[Opening Dataset extract section]

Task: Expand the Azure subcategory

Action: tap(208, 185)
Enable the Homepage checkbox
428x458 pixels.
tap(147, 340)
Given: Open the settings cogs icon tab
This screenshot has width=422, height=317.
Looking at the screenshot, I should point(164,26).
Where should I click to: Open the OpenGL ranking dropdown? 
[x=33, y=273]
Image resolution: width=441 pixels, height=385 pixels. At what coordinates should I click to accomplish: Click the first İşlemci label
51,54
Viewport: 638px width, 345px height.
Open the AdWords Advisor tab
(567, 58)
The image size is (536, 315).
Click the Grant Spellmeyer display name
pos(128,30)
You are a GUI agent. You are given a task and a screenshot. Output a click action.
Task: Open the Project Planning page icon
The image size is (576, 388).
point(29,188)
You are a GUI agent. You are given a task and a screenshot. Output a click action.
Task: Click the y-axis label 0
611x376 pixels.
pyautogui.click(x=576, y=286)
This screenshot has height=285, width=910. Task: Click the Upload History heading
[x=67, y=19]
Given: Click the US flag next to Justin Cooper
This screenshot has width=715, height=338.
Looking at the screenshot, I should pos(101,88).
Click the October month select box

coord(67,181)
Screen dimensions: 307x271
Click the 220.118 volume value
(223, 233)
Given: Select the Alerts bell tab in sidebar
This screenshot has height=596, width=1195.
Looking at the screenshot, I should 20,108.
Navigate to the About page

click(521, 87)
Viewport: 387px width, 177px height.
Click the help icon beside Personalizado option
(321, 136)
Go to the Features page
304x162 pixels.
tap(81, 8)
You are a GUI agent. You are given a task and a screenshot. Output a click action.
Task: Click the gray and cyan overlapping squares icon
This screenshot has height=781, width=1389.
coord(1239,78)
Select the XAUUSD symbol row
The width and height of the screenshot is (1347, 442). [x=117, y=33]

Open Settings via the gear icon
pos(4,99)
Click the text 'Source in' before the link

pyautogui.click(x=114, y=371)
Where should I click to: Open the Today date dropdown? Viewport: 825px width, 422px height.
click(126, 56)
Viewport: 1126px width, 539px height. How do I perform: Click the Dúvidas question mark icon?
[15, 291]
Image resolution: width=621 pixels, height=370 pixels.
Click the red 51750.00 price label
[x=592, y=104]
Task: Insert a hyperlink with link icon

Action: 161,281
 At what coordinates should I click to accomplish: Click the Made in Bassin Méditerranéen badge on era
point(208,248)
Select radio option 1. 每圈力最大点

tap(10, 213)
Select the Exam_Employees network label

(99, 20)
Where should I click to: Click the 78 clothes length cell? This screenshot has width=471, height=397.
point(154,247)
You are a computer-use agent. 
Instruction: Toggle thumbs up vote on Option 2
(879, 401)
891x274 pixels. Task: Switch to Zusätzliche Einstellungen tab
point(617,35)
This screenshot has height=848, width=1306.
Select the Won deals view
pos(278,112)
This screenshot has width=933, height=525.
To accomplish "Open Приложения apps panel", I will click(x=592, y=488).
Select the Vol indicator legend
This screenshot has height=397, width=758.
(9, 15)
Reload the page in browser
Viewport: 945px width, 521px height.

[Closing Dataset extract section]

Task objective: All records above must be set down exactly, please.

Solved exercise:
Task: Expand the Azure subcategory

Action: tap(208, 185)
Enable the Homepage checkbox
428x458 pixels.
tap(147, 340)
Given: Open the settings cogs icon tab
This screenshot has width=422, height=317.
Looking at the screenshot, I should point(164,26).
Where should I click to: Open the OpenGL ranking dropdown? 
[x=33, y=273]
Image resolution: width=441 pixels, height=385 pixels. At what coordinates should I click to accomplish: Click the first İşlemci label
51,54
Viewport: 638px width, 345px height.
Open the AdWords Advisor tab
(567, 58)
The image size is (536, 315).
Click the Grant Spellmeyer display name
pos(128,30)
You are a GUI agent. You are given a task and a screenshot. Output a click action.
Task: Open the Project Planning page icon
The image size is (576, 388).
point(29,188)
You are a GUI agent. You are given a task and a screenshot. Output a click action.
Task: Click the y-axis label 0
611x376 pixels.
pyautogui.click(x=576, y=286)
This screenshot has height=285, width=910. Task: Click the Upload History heading
[x=67, y=19]
Given: Click the US flag next to Justin Cooper
This screenshot has width=715, height=338.
Looking at the screenshot, I should pos(101,88).
Click the October month select box

coord(67,181)
Screen dimensions: 307x271
Click the 220.118 volume value
(223, 233)
Given: Select the Alerts bell tab in sidebar
This screenshot has height=596, width=1195.
Looking at the screenshot, I should 20,108.
Navigate to the About page

click(521, 87)
Viewport: 387px width, 177px height.
Click the help icon beside Personalizado option
(321, 136)
Go to the Features page
304x162 pixels.
tap(81, 8)
You are a GUI agent. You are given a task and a screenshot. Output a click action.
Task: Click the gray and cyan overlapping squares icon
This screenshot has height=781, width=1389.
coord(1239,78)
Select the XAUUSD symbol row
The width and height of the screenshot is (1347, 442). [x=117, y=33]

Open Settings via the gear icon
pos(4,99)
Click the text 'Source in' before the link

pyautogui.click(x=114, y=371)
Where should I click to: Open the Today date dropdown? Viewport: 825px width, 422px height.
click(126, 56)
Viewport: 1126px width, 539px height. How do I perform: Click the Dúvidas question mark icon?
[15, 291]
Image resolution: width=621 pixels, height=370 pixels.
Click the red 51750.00 price label
[x=592, y=104]
Task: Insert a hyperlink with link icon

Action: 161,281
 At what coordinates should I click to accomplish: Click the Made in Bassin Méditerranéen badge on era
point(208,248)
Select radio option 1. 每圈力最大点

tap(10, 213)
Select the Exam_Employees network label

(99, 20)
Where should I click to: Click the 78 clothes length cell? This screenshot has width=471, height=397.
point(154,247)
You are a computer-use agent. 
Instruction: Toggle thumbs up vote on Option 2
(879, 401)
891x274 pixels. Task: Switch to Zusätzliche Einstellungen tab
point(617,35)
This screenshot has height=848, width=1306.
Select the Won deals view
pos(278,112)
This screenshot has width=933, height=525.
To accomplish "Open Приложения apps panel", I will click(x=592, y=488).
Select the Vol indicator legend
This screenshot has height=397, width=758.
(9, 15)
Reload the page in browser
Viewport: 945px width, 521px height.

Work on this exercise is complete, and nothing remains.